Some alternative investment funds of funds have been sponsored by groups embedded in financial institutions, explained Andrew McCune, Chicago-based partner and co-head of the private equity practice at international law firm McDermott Will & Emery LLP.
These funds of funds were able to raise a lot of capital, including chunks invested by the financial institutions. Believing that something like the Volcker Rule would eventually come into effect, many financial institutions have already reorganized, he said.
“In many cases they’ve taken an internal group and spun out as an independent firm,” Mr. McCune said.
These new firms will not have a parent to augment their capital nor, as a new firm, the ability to raise as much capital. This means there is less capital in general to invest in private equity funds, which affects the fundraising ability of all private equity managers, he said.
“We have already seen a significant decline in liquidity in certain markets as banks have stepped back from market making and principal activity,” said Cliffwater’s Mr. Lynch. ”Hedge fund credit strategies and distressed debt-oriented private equity funds have already seen the negative impact.”
The timing couldn’t be worse. Fundraising has been a horror show. Private equity firms, for example, raised $263 billion in 2011, a fraction of the $600 billion raised annually in the pre-crisis boom years. It took the average fund 16.5 months to raise a fund in 2011, compared to less than a year during the boom years, according to Preqin, the London-based alternative investment research firm.
What’s more, private equity posted a negative return, -4.3%, in the third quarter of 2011, after nine quarters in positive territory, according to a report released last week by Cambridge Associates, Boston. The return for the year ended Sept. 30 was 13.8%, Cambridge reported. In addition, private equity funds distributed $18 billion in the third quarter, down 22.4% from the previous quarter, the research firm stated.
Interestingly, the additional rules and regulations that came out of the financial crisis have been a boon for managers that invest on the secondary market, largely because financial institutions have had to jettison investment management businesses and assets in advance of the rules.
“The rules on financial institutions, Basel III, Dodd-Frank, have had a big impact. There are a lot of sellers out there who would not otherwise have sold,” said Stephen Can, managing director and global head at CS Strategic Partners, New York, Credit Suisse’s private equity arm that invests on the secondary market.
Financial institutions “need to reduce their book of illiquid assets to make them more compliant with the new rules,” he added.
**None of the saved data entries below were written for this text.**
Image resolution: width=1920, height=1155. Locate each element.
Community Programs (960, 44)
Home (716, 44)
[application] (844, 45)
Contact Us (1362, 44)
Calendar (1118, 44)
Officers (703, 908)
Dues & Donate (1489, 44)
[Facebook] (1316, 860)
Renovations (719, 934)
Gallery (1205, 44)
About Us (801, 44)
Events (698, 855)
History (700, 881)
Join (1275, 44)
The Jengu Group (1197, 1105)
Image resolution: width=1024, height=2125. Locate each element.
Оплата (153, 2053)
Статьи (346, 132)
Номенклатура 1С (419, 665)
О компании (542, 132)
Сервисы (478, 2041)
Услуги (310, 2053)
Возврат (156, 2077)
Meanwhile, the SEC’s investigation into private equity valuations might prove to be a positive development for investors by requiring managers to provide better transparency and compliance as well as uniform reporting and valuation practices, Cliffwater’s Mr. Lynch said.
In the past, the SEC was more focused on protecting individuals rather than “sophisticated investors” such as pension plans, endowments and foundations, Mr. McCune said. “It would not surprise me if the SEC tried to put more explicit regulations on the presentation of valuation to institutional investors.”
Espen Robak, president of alternative investment valuation firm Pluris Valuation Advisors LLC, New York, said private equity firms could follow in hedge funds’ footsteps. After the SEC started shining its spotlight on hedge funds, many firms began hiring outside valuators to ensure impartiality of the data they were providing investors.